## Begin
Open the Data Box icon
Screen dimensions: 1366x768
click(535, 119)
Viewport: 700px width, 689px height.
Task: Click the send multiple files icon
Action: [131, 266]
## End
> _STATED EXERCISE_
Format every line of the records above as a JSON list of strings, one string per line, leaving out blank lines.

> _CORRECT RESPONSE_
[
  "Open the Data Box icon",
  "Screen dimensions: 1366x768",
  "click(535, 119)",
  "Viewport: 700px width, 689px height.",
  "Task: Click the send multiple files icon",
  "Action: [131, 266]"
]